# Future WUSV Championships



## Catu (Sep 6, 2007)

Hi
I know than this year the WUSV is in Finland, but is there a place where I can find a list of the next championships? 

I looked on the web but found nothing, at least in the Google translated version.


----------



## Jax08 (Feb 13, 2009)

This is the list I've seen
WUSV 2014 - France
WUSV 2015 - Finland
WUSV 2016 - Mexico ?
WUSV 2017 - Holland
WUSV 2018 - Denmark
WUSV 2019 - ?


----------



## Catu (Sep 6, 2007)

Thanks
I had heard than 2017 was going tobe on Germany.
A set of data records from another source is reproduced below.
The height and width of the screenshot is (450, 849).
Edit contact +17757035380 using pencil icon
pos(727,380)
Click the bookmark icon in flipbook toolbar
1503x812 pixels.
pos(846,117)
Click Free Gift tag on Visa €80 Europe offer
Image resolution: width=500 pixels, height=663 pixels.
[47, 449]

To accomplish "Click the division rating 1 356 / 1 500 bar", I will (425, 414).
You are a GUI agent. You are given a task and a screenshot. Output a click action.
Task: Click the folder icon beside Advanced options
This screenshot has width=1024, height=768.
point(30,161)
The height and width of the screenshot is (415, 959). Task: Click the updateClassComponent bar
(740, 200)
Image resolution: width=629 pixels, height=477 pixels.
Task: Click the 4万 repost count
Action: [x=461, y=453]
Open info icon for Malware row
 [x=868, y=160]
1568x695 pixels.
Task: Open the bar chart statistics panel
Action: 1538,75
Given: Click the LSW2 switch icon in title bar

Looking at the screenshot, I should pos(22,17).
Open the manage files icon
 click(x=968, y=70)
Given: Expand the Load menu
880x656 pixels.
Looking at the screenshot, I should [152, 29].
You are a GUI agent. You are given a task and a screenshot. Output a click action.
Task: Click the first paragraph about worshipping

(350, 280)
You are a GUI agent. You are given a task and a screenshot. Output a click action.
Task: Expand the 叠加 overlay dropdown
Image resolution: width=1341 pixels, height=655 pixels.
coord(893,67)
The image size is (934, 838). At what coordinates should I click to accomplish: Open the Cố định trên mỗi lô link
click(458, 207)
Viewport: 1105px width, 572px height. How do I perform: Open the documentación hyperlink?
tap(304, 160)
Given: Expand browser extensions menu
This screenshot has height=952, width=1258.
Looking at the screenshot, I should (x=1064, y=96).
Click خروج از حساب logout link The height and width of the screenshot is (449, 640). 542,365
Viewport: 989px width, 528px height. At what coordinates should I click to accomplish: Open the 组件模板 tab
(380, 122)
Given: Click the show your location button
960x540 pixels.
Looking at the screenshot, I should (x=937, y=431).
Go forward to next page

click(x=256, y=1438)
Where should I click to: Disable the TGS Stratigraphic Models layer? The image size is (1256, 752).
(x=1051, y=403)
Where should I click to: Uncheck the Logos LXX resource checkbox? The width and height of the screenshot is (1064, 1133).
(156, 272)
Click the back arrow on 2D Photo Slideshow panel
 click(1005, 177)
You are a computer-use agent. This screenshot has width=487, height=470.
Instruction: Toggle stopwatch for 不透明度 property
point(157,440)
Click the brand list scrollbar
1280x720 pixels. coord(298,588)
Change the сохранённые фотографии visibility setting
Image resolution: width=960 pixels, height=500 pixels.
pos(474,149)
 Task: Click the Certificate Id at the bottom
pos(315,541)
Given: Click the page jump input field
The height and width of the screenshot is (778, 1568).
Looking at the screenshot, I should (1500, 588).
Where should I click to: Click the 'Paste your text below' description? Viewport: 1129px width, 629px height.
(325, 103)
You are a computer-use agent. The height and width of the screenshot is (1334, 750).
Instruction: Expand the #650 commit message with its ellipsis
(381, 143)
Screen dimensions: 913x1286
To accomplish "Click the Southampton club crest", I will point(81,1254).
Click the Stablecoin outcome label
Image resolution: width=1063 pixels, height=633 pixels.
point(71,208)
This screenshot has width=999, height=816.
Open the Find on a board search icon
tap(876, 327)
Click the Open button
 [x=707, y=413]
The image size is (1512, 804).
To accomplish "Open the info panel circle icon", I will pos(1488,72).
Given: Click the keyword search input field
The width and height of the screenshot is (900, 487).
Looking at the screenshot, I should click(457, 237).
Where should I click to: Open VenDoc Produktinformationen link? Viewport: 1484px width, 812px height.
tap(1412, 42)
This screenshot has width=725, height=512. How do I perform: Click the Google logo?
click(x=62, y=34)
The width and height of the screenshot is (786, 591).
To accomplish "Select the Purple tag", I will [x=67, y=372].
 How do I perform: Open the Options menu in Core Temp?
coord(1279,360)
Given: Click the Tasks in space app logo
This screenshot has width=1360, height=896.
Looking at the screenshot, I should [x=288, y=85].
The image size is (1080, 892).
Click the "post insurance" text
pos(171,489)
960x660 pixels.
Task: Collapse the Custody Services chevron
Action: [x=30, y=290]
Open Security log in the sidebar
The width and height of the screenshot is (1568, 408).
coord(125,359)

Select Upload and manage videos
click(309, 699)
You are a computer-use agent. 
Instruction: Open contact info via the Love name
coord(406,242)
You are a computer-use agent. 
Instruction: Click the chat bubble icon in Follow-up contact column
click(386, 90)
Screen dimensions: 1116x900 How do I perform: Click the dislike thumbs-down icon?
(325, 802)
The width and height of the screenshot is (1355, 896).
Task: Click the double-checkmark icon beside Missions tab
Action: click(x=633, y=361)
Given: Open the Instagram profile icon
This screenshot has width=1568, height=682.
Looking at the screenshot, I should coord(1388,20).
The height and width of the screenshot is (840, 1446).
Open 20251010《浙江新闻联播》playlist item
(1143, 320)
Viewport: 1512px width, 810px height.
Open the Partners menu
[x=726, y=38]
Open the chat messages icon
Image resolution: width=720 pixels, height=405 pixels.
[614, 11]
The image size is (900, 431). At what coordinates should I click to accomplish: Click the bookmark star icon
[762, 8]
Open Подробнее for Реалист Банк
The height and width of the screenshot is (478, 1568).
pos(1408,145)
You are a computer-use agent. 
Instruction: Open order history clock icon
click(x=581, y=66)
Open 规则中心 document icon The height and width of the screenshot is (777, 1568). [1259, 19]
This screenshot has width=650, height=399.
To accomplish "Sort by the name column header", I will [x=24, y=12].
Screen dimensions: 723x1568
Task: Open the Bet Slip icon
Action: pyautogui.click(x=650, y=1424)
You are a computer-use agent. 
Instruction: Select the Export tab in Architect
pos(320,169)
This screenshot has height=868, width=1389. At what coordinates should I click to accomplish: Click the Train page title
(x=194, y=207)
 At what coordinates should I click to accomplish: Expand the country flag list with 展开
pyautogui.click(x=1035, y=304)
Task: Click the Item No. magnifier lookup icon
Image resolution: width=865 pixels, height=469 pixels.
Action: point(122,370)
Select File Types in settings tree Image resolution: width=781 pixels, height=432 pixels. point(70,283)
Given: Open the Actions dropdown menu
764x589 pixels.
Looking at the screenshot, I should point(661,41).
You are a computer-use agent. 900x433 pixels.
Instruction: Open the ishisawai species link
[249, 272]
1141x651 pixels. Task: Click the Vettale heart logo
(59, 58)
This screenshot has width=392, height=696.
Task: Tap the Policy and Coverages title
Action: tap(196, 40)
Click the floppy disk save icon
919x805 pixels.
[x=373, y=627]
So the question mark means they are thinking of doing iton Mexico but isup to confirmation?


----------



## Jax08 (Feb 13, 2009)

I don't know. I saw another list where 2017 was empty so maybe it's undecided still? I wonder if they'll nix Mexico with all the killings down there. Not sure how they can guarantee the safety of competitors.


----------



## onyx'girl (May 18, 2007)

Jax08 said:


> I don't know. I saw another list where 2017 was empty so maybe it's undecided still? I wonder if they'll nix Mexico with all the killings down there. Not sure how they can guarantee the safety of competitors.


Maybe a TX club can host it, with Mexico being a co-host, just to have it in a safer venue.


----------



## Jax08 (Feb 13, 2009)

Southern Texas isn't much safer.


----------